Begin at the line that holds "Viewport: 1200px width, 630px height." and copy each line exactly until the data below ends, including that last line but no pictures.

Screenshot grounding data
****

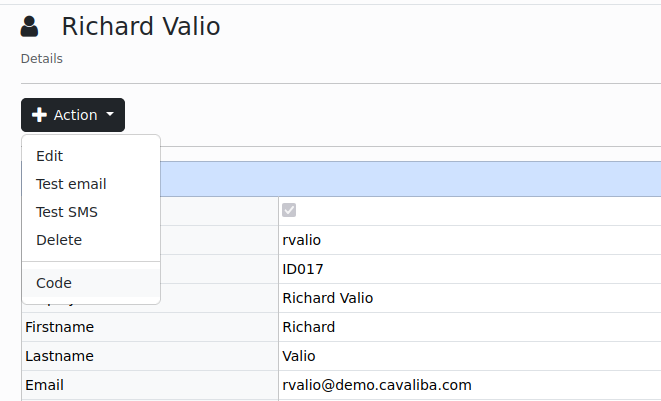Click the Richard Valio value in the table
The image size is (661, 401).
tap(328, 298)
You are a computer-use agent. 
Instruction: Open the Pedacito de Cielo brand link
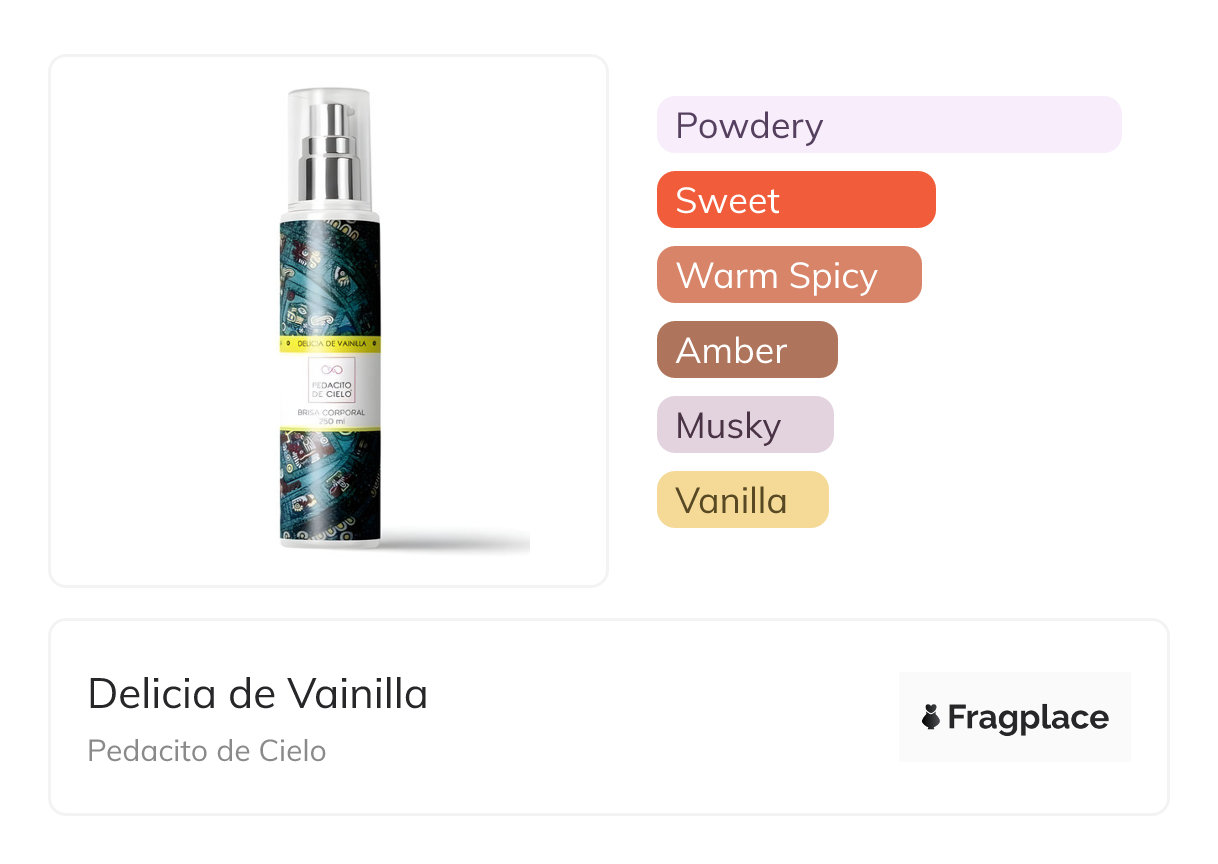coord(207,751)

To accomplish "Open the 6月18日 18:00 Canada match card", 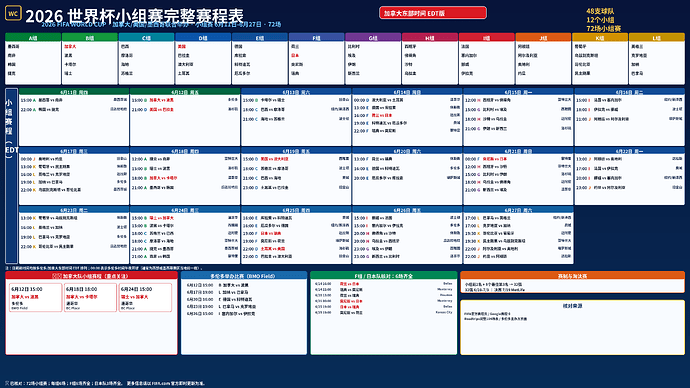I will (90, 297).
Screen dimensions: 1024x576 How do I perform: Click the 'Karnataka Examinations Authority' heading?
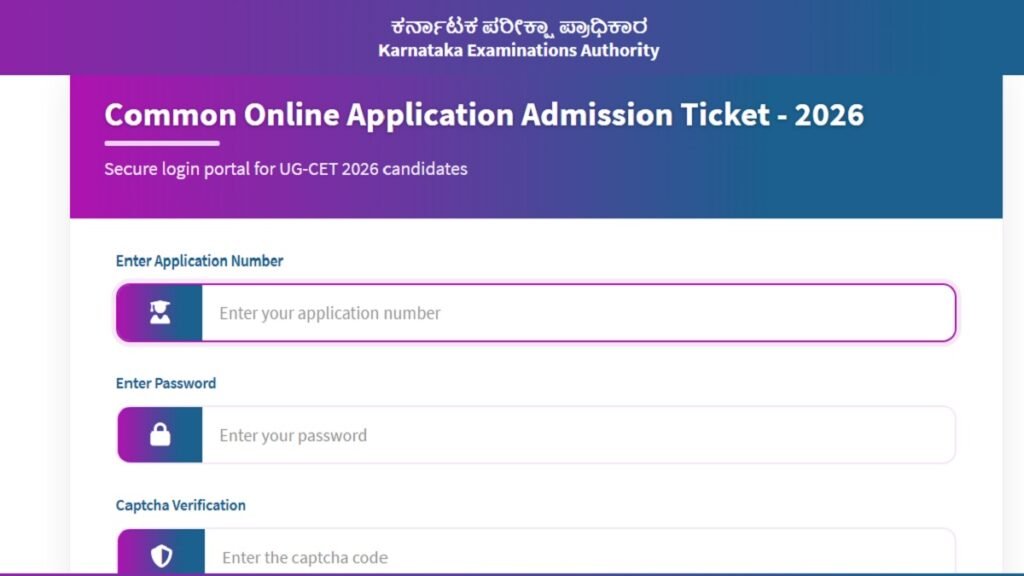click(x=518, y=50)
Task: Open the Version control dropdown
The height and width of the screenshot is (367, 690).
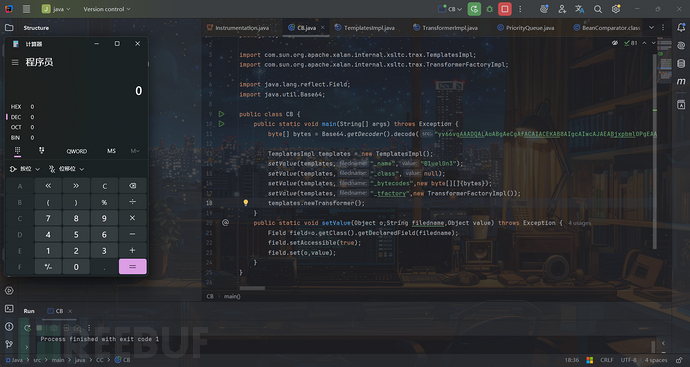Action: [x=107, y=9]
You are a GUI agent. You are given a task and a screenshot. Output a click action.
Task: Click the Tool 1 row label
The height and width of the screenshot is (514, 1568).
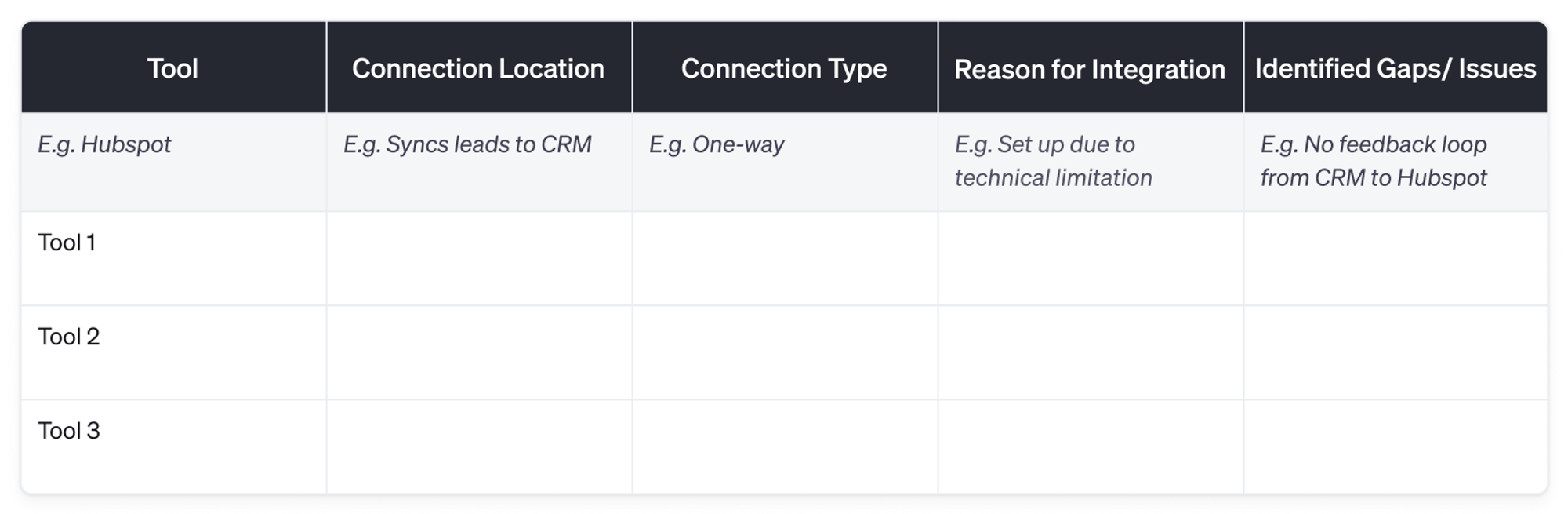coord(67,242)
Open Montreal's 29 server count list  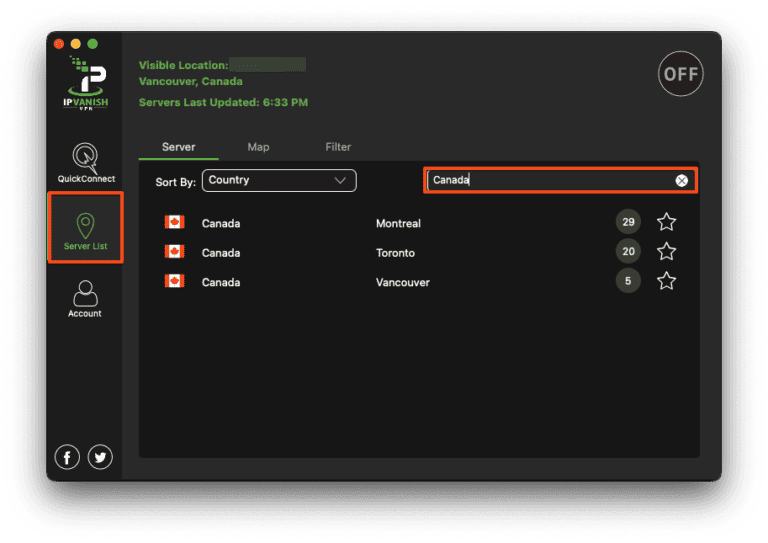[x=628, y=222]
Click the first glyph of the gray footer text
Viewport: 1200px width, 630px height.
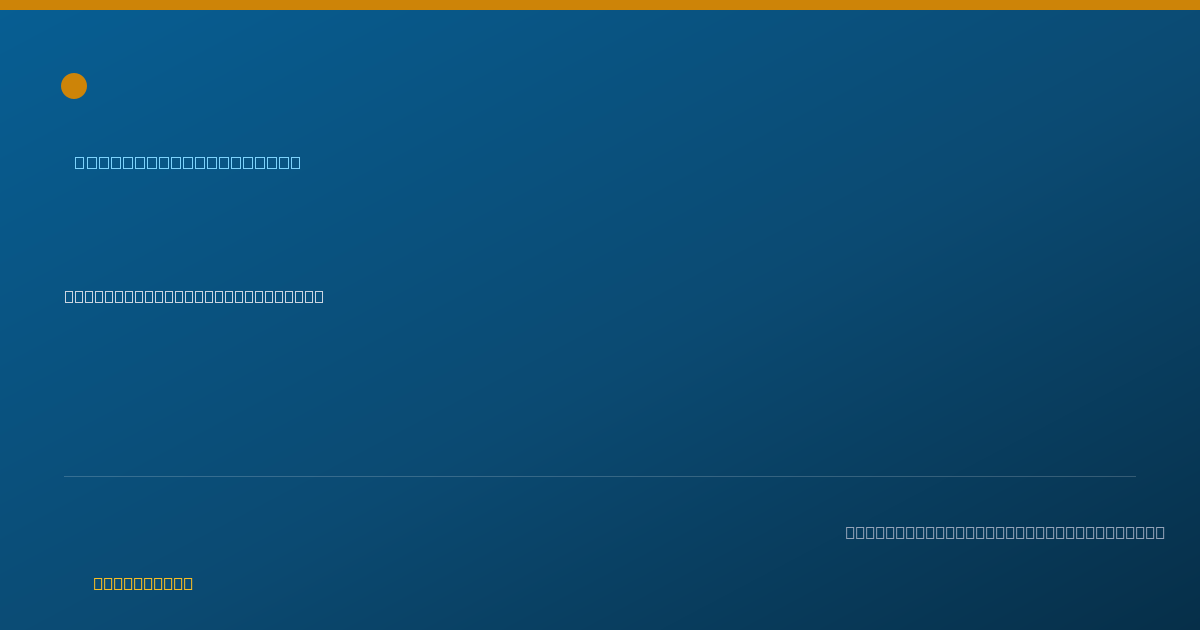(x=850, y=532)
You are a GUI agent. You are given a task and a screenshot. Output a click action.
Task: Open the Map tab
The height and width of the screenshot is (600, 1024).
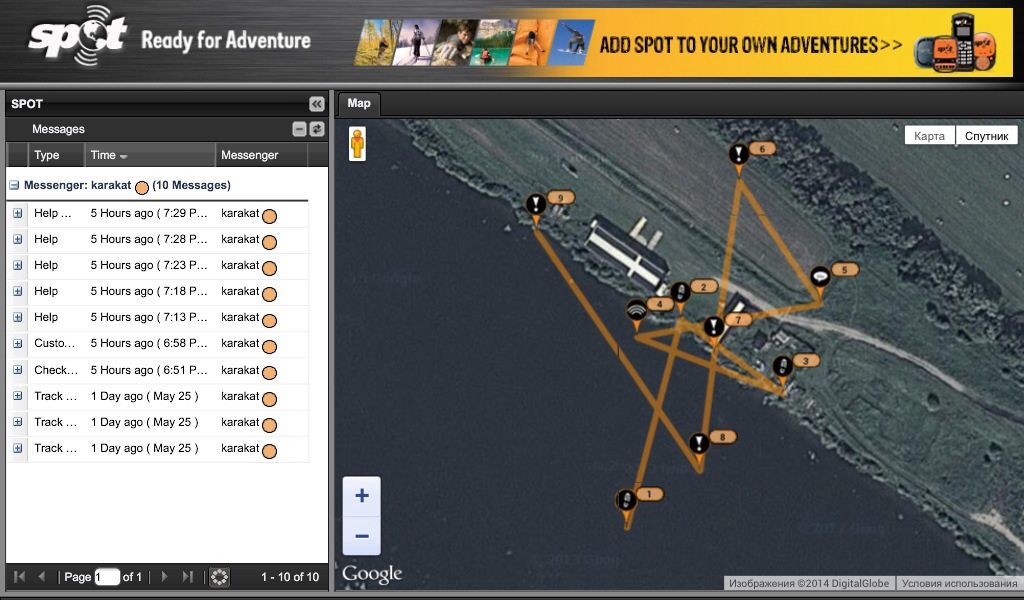pyautogui.click(x=359, y=104)
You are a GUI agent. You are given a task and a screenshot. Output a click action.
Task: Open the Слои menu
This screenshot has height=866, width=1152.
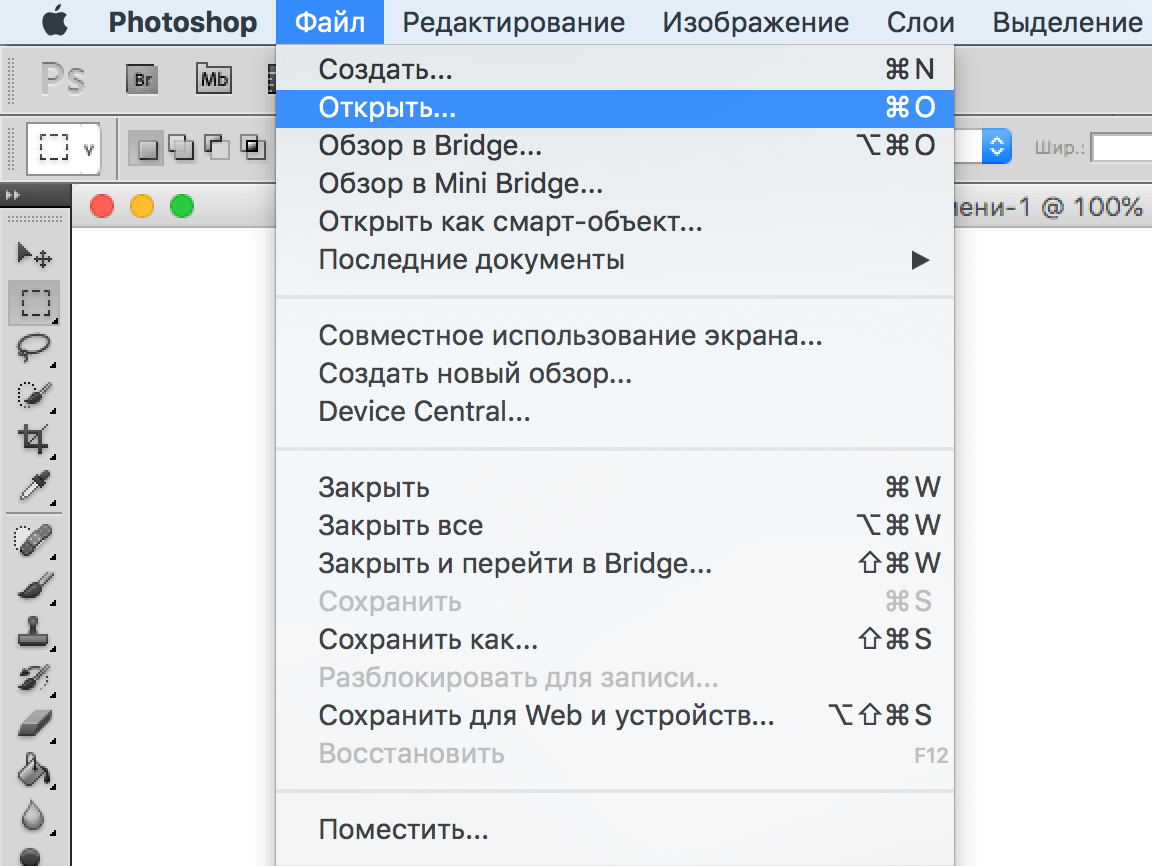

****

**Expected answer**
Viewport: 1200px width, 630px height.
(x=850, y=532)
You are a GUI agent. You are given a task and a screenshot. Output a click action.
Task: Open the Map tab
The height and width of the screenshot is (600, 1024).
pyautogui.click(x=359, y=104)
You are a GUI agent. You are given a task and a screenshot. Output a click action.
Task: Open the Слои menu
This screenshot has height=866, width=1152.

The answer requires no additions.